Autopilot was enabled in October, 2015, so there has been a good period of time for post-autopilot crash data to be generated.
I recommend reading this interview with Toyota’s Dr. Gill Pratt in its entirety. He discusses pont-by-point the challenges of a self-driving car that we consider in human factors, but don’t hear much about in the media. For example:
- Definitions of autonomy vary. True autonomy is far away. He gives the example of a car performing well on an interstate or in light traffic compared to driving through the center of Rome during rush hour.
- Automation will fail. And the less it fails, the less prepared the driver is to assume control.
- Emotionally we cannot accept autonomous cars that kill people, even if it reduces overall crash rates and saves lives in the long run.

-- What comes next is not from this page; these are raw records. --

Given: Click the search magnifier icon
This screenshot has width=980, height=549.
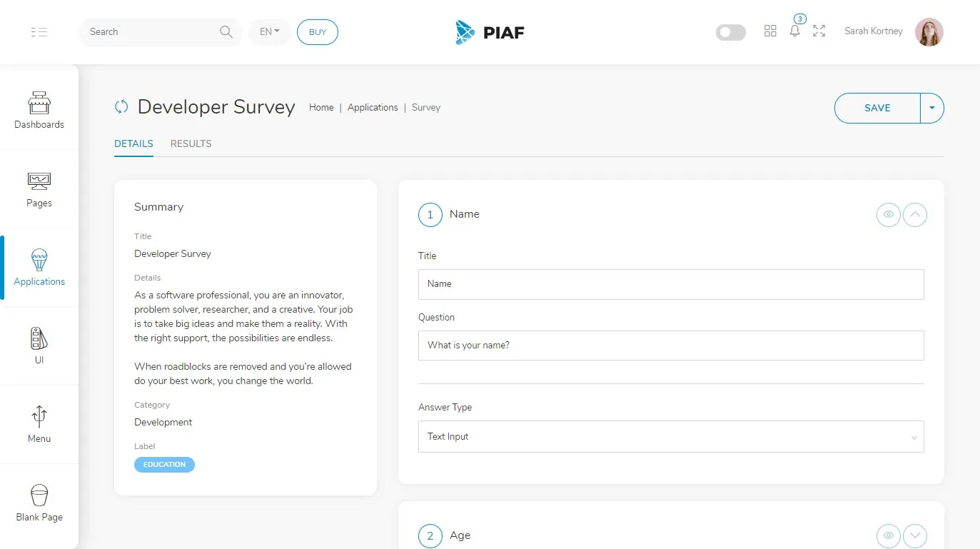Looking at the screenshot, I should [x=226, y=31].
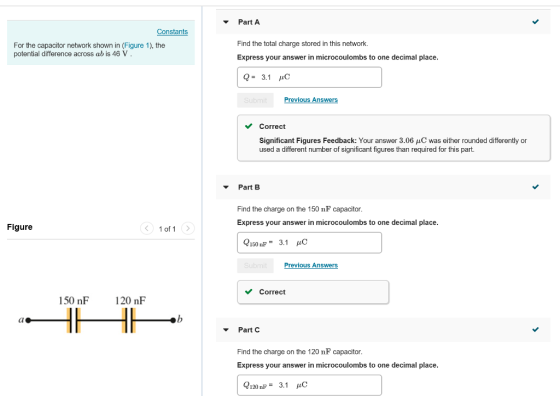The image size is (560, 396).
Task: View Previous Answers for Part B
Action: [x=311, y=265]
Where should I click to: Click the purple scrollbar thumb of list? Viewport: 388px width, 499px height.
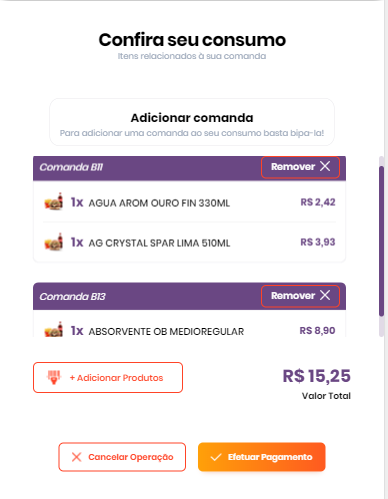pos(381,241)
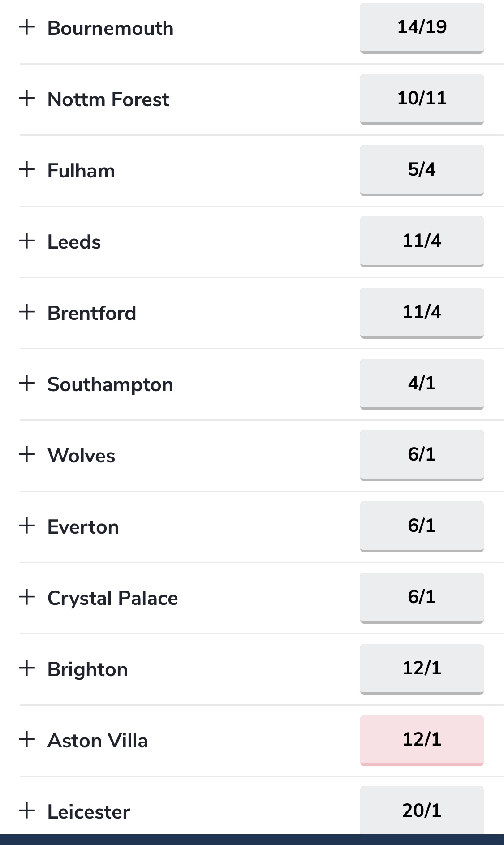Expand the Bournemouth row plus icon

[x=27, y=27]
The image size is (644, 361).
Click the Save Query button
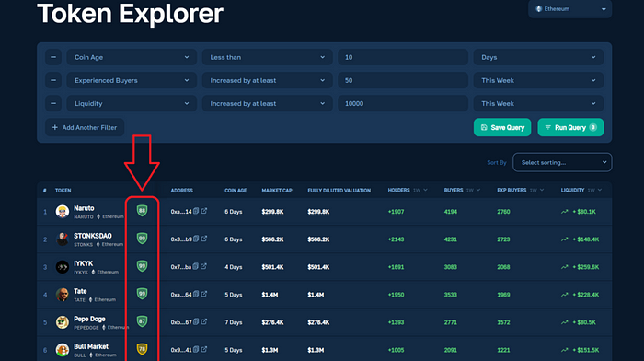(502, 127)
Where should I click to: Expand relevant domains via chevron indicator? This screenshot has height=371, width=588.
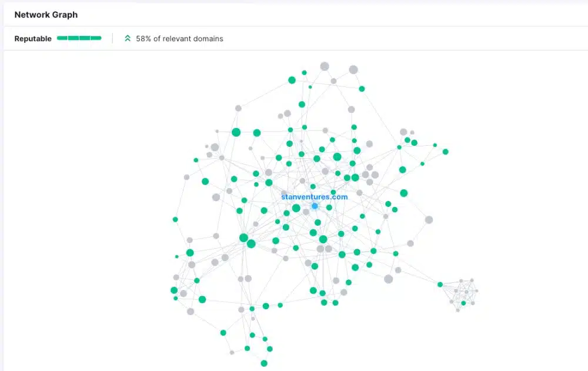tap(128, 38)
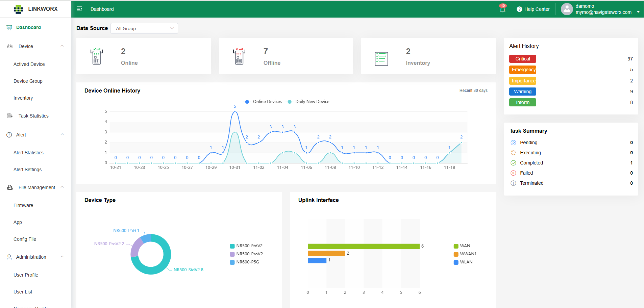Collapse sidebar using the menu fold icon
644x308 pixels.
(79, 9)
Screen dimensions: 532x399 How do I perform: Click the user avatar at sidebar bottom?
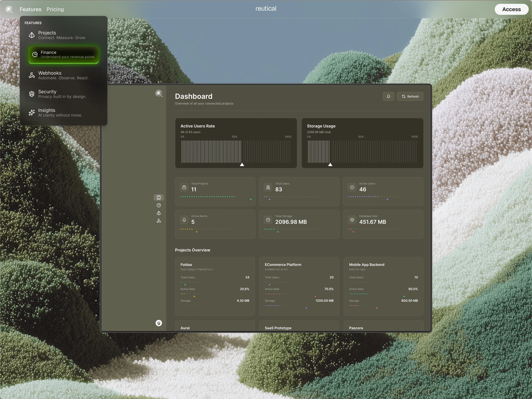pyautogui.click(x=159, y=323)
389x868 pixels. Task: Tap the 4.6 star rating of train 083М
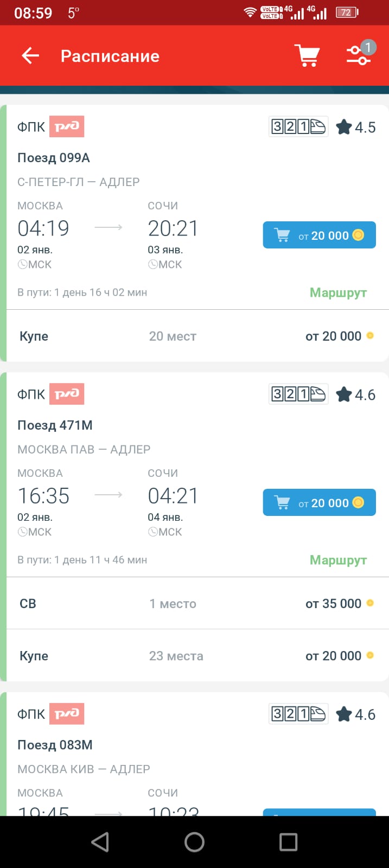click(x=356, y=714)
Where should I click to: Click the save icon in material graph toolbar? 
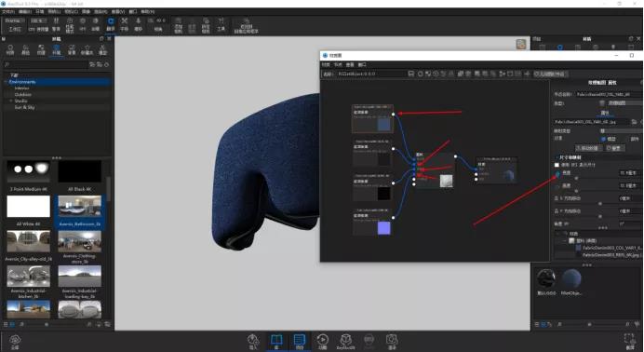410,74
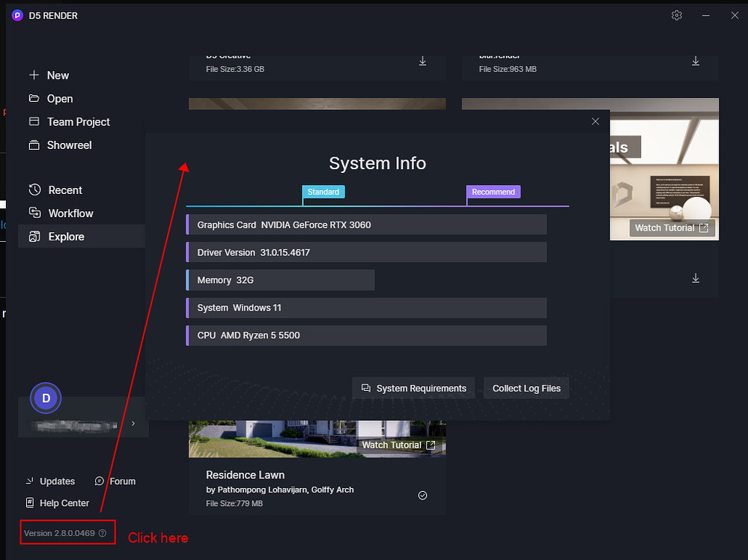This screenshot has height=560, width=748.
Task: Click the plus icon next to New
Action: click(33, 75)
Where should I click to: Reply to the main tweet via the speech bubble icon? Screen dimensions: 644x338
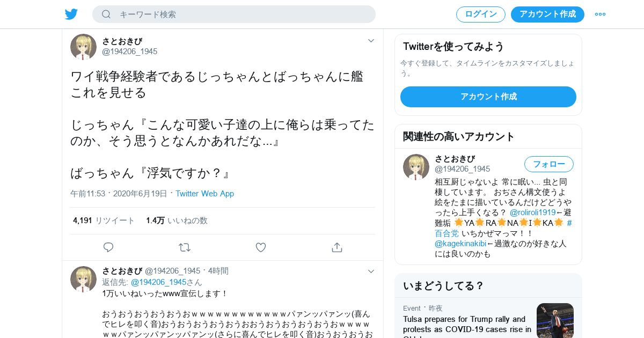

- It is difficult to run simulations with the autonomous cars that capture the extreme variability of the human drivers in other cars.
I’ll leave you with the last paragraph in the interview as a summary:
So to sum this thing up, I think there’s a general desire from the technical people in this field to have both the press and particularly the public better educated about what’s really going on. It’s very easy to get misunderstandings based on words like or phrases like “full autonomy.” What does full actually mean? This actually matters a lot: The idea that only the chauffeur mode of autonomy, where the car drives for you, that that’s the only way to make the car safer and to save lives, that’s just false. And it’s important to not say, “We want to save lives therefore we have to have driverless cars.” In particular, there are tremendous numbers of ways to support a human driver and to give them a kind of blunder prevention device which sits there, inactive most of the time, and every once in a while, will first warn and then, if necessary, intervene and take control. The system doesn’t need to be competent at everything all of the time. It needs to only handle the worst cases.